The officer in charge, Alicia Jefferson, had only been with the department for three years, and she could offer no explanation as she sat at her desk outside the locked door.
“Who knows when it could have happened?” Jefferson asked. She was a no-nonsense Black woman with half-glasses and big hoop earrings. “It’s been over twenty years, hasn’t it? 1967? And the way I understand it, things were pretty loose in the department back then. No cameras. It just wasn’t a thing. People came and went as they pleased.”
“Not people,” Rand corrected. “Police officers. And they were supposed to sign in and out.”
She looked at him over the tops of her reading glasses. “That’s the operative word, isn’t it? ‘Supposed’ to. I’m just tellin’ you, not everyone goes by the book.”
“And no one noticed the sign-out card was missing?”
“No one cared until just a few days ago.” She leaned back in her chair and eyed him. “Your partner, Detective Brown? She came down here a few days ago. Didn’t she tell you about the missing gun and card and all?”
“That’s why I’m here.”
Her eyebrows raised. “Double-checking?” Before he could answer, she shook her head, dark eyes serious. “Don’t you trust her?”
“Of course.”
“Then why are you all down here? If she told you, believe her. That Chelle? Detective Brown? She’s one smart cookie.”
“I know.”
“Then?”
“Fine. Got it,” he said, taking the stairs up to the main floor. It wasn’t that he didn’t trust Chelle. Sure, she was green, but smart as all get-out. It was just that the cases involving the entire Reed/Dixon clan were like a spiderweb, woven together, and when you touched one silken thread it pulled on another. The deaths in the family were years apart but all out of the ordinary, accidents in one way or another.
Or so it seemed.
He, like his partner, was starting to wonder about that.
Then there were the Hunts.
Three people gone.
All tragically.
All on the lake.
Coincidence?
He was beginning to think not.
Back in his office, he shuffled some papers, placed a couple of calls, and waited for Chelle to return. She’d been at the hospital, checking records and talking to the staff about Cynthia Hunt’s death.
Within the hour Chelle returned, slipped off her jacket, and before she could settle down, pressed a fingertip to the soil in one of her plotted plants. “Oh damn.” She left the room again and returned with one of the lunchroom carafes, then began drizzling water over the plants on the corner of her desk as well as those with trailing vines lined up on the windowsill.
“What did you find out?” he asked.
“I double-checked the hospital records on Cynthia Hunt and talked to several people on the staff. Everything seemed to be just as reported. A mess-up in that she died in the hallway, but nothing suspicious. At least that’s the general consensus.”
“Okay, good.”
“And . . . I’ve got anaddressfor Camille Musgrave. She and her husband, Victor, owned the rental house where all the students lived when Chase Hunt went missing.”
“I thought you were looking for Matilda Burroughs,” Rand said. After they’d decided to take another look into Olivia Dixon’s death and Chase Hunt’s disappearance, they had split up the work.
Chelle nodded, setting the carafe on a vacant corner of her desk. “I’ll get to that. But first the Musgraves. I found out that Camille and Victor originally moved up to the Seattle area. Well, Bellevue to be precise. Victor died a few years ago, and Camille is now living back in Oregon, in Aloha, with her daughter, Lynette, and her family. I’m going out there later today.

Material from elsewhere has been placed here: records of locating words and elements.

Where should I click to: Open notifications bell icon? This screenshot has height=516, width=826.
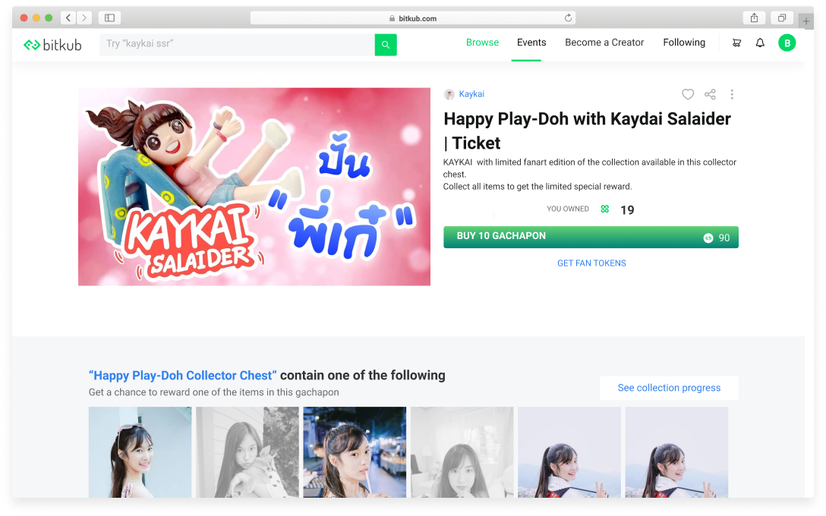pyautogui.click(x=760, y=43)
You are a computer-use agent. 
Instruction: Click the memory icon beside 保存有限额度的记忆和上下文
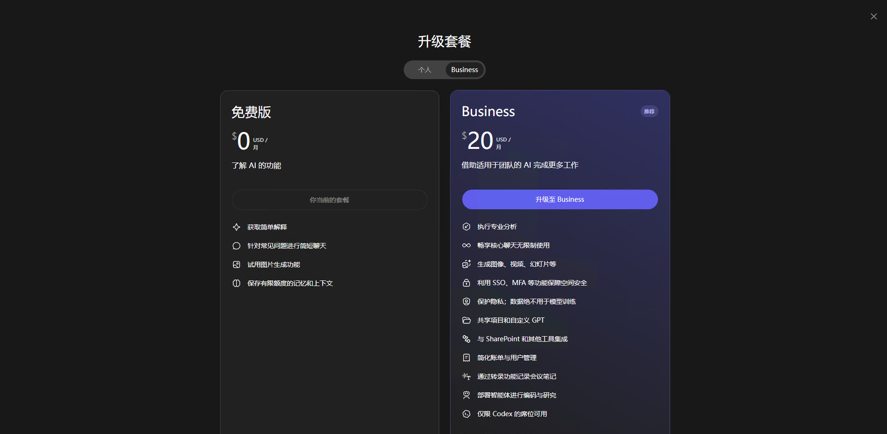click(x=237, y=283)
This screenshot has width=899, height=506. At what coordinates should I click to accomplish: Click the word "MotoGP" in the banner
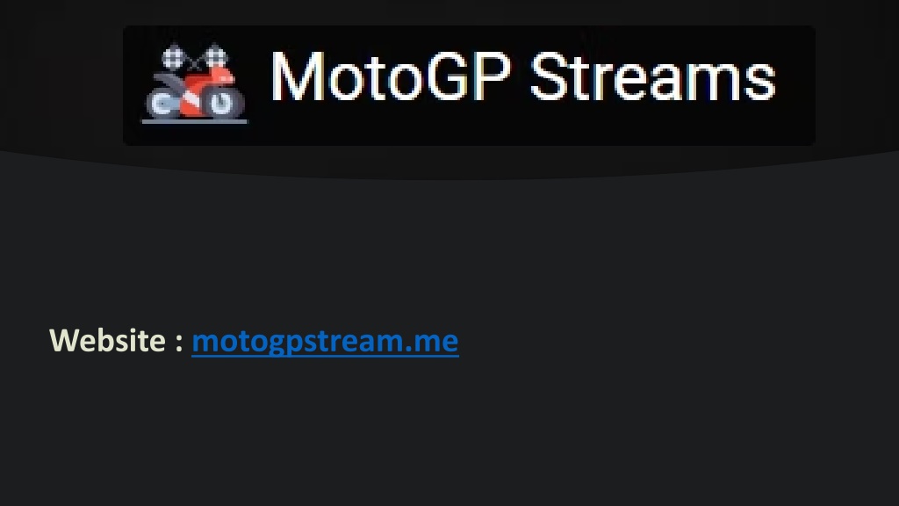click(x=391, y=76)
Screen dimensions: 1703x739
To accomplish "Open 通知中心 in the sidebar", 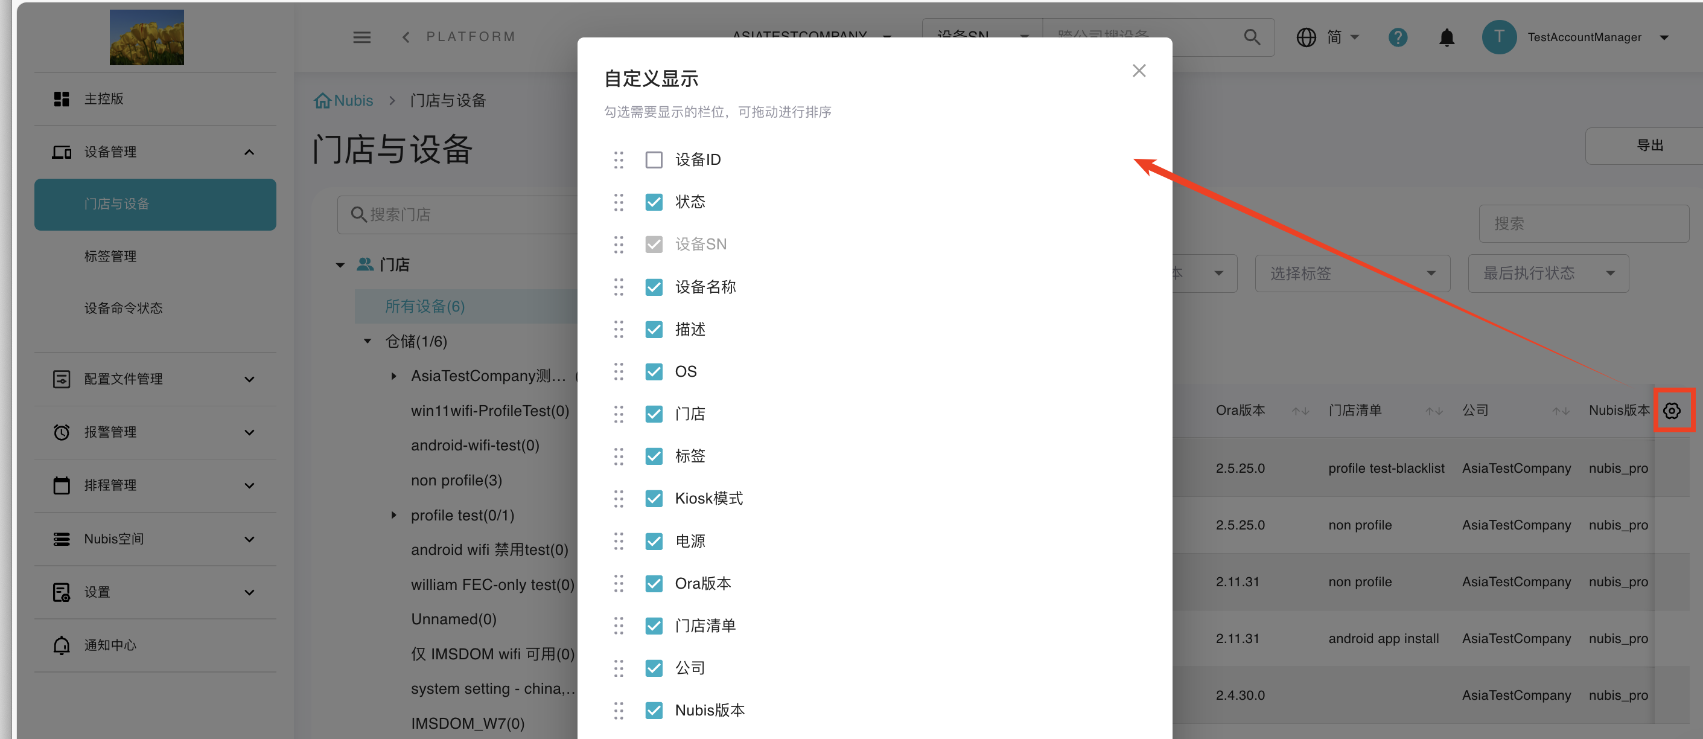I will tap(110, 645).
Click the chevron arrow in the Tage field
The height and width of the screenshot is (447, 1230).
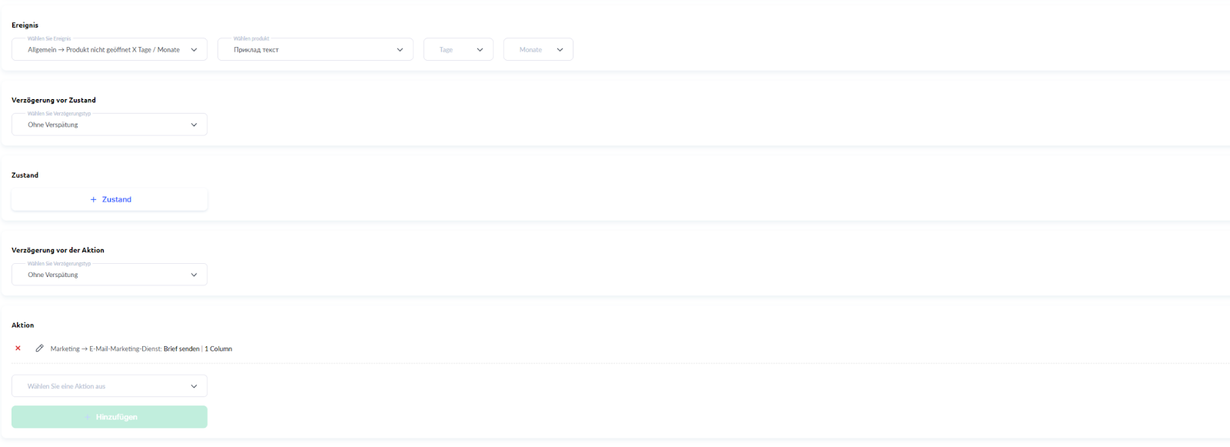click(x=480, y=50)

“As for Matilda Burroughs, Olivia Dixon’s caretaker, who had the night off when the older woman died? She still lives in Calgary. I tried calling her earlier and left a message. If I don’t hear back from her in the next hour or so, I’ll try again. Oh crap!” She noticed one of the pots was leaking, a trail of dirty water running down the window ledge and wall. In one quick movement she grabbed another tissue and leaped up to stem the flow. “Damn it all.”